[erlang-questions] Erlang and/or MPI

[Richard A. O'Keefe]

On 28/06/2013, at 1:40 AM, David Mercer wrote:

> On Wednesday, June 26, 2013, Richard A. O'Keefe wrote:
> 
>> There's another idea which has often been applied in Haskell, and that's
>> writing a program in a high level language that _generates_ low level
>> code.
> 
> Am I wrong in thinking LISP would be a good language for this (to write in, not to generate to)?  LISP programs are data, after all.

Lisp is of course a wonderful language for writing programs that
write programs.  Erlang programs are _also_ data, though not as
conveniently, which is one of the reasons why Lisp-Flavoured Erlang
(LFE) exists.

The Haskell people claim that an advantage of using Haskell for
meta-programming is its type system.  Debugging code written by
hand is hard enough; debugging code that was written by a program
is harder, *unless* something about the way it was generated gives
you high confidence in it.

For example, Atom
(http://hackage.haskell.org/package/atom-1.0.12)
had this text in the message announcing the 0.0.2 release
(http://www.haskell.org/pipermail/haskell-cafe/2009-April/060602.html):

  Experiences with our Eaton project:
  - 5K lines of Haskell/atom replaced 120K lines of matlab, simulink,
    and visual basic.
  - 2 months to port simulink design to atom.
  - 3K lines of atom generates 22K lines of embedded C.
  - Design composed of 450 atomic state transition rules.
  - Rules with execution periods from 1ms to 10s all scheduled at
    compile time to a 1 ms main loop.
  - 3 minute compilation time from atom source to ECU.
* - Atom design clears electronic/sw testing on first pass.
* - Currently in vehicle testing with no major issues.
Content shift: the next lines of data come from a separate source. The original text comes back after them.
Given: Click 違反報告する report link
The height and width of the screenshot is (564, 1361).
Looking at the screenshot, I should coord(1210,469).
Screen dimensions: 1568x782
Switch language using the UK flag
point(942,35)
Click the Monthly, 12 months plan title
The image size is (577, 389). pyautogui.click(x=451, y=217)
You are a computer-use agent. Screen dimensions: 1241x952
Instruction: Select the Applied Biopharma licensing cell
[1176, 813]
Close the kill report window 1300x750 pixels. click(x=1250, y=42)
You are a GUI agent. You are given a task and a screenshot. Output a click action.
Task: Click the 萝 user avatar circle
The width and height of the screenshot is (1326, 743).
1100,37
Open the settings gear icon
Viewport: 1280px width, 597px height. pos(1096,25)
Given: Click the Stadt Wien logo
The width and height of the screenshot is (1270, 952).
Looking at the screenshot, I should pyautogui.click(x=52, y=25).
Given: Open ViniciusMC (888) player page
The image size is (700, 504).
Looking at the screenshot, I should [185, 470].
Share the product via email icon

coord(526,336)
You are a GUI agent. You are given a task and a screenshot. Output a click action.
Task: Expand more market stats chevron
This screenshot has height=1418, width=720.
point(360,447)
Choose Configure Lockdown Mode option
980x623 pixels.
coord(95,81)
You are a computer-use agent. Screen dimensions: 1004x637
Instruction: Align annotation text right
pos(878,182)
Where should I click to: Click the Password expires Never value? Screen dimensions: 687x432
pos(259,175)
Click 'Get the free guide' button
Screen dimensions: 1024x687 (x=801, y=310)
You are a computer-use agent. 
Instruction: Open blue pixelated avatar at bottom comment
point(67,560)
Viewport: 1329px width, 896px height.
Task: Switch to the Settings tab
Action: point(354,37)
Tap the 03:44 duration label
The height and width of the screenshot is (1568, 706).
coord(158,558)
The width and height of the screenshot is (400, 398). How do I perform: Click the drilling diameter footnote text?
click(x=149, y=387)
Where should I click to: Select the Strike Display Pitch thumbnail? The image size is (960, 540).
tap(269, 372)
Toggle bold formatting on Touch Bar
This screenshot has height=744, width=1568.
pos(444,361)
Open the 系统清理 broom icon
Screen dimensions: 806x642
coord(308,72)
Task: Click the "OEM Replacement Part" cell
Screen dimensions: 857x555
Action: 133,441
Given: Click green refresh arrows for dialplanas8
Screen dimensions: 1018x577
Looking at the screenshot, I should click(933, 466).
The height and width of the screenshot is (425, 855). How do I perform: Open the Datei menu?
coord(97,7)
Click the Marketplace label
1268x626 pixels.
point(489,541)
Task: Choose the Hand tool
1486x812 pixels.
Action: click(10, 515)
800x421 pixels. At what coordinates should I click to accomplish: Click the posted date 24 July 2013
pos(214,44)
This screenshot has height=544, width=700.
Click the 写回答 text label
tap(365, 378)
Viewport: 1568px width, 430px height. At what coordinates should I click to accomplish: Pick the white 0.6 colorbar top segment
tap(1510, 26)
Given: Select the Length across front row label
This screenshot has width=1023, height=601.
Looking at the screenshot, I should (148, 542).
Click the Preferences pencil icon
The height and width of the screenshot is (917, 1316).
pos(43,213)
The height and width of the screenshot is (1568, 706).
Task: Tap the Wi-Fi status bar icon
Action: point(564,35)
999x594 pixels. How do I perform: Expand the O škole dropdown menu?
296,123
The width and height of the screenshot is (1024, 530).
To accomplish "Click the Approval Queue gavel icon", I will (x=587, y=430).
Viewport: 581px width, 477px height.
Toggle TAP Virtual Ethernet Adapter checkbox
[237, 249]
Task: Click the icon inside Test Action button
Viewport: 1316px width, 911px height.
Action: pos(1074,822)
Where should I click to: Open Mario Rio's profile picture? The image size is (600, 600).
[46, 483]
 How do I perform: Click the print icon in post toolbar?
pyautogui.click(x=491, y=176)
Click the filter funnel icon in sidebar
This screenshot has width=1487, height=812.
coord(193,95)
where the asterisks are mine.

For floating-point calculations, Repa
(http://www.haskell.org/haskellwiki/Numeric_Haskell:_A_Repa_Tutorial)
looks interesting.  Quoting that tutorial,
  Repa is a Haskell library for high performance, regular,
  multi-dimensional parallel arrays.  All numeric data is
  stored unboxed and functions written with the Repa combinators
  are automatically parallel (provided you supply "+RTS -N" on
  the command line when running the program).

As for Fortran, if it is written in an antique style, it _can_ be
painful to read.   If it is written using the modern features of
the language, it _can_ be quite easy to read.

I suggest that the single most important issue is getting the code
*right* in the first place.  I've just spent a day debugging some
code that manipulated quaternions.  There were two bugs:
-- my code for computing the absolute value while avoiding overflows
and loss of precision was stupidly broken.  My fault.
-- the source I had consulted for the definition of the logarithm
of a quaternion didn't bother mentioning that the formula they gave
implied a division by zero for quaternions with a zero vector part
and was outright wrong for (-w,0,0,0) quaternions.  Their fault.

I think my favourite example was a clustering algorithm by some
highly respected researchers where the published pseudocode ran
smack into an uninitialised variable on the first iteration.

Array-crunching code can be *astonishingly* hard to get right.
I believe that this is because an uncommonly high proportion of
trivial mistakes result in syntactically legal (but wrong!) code.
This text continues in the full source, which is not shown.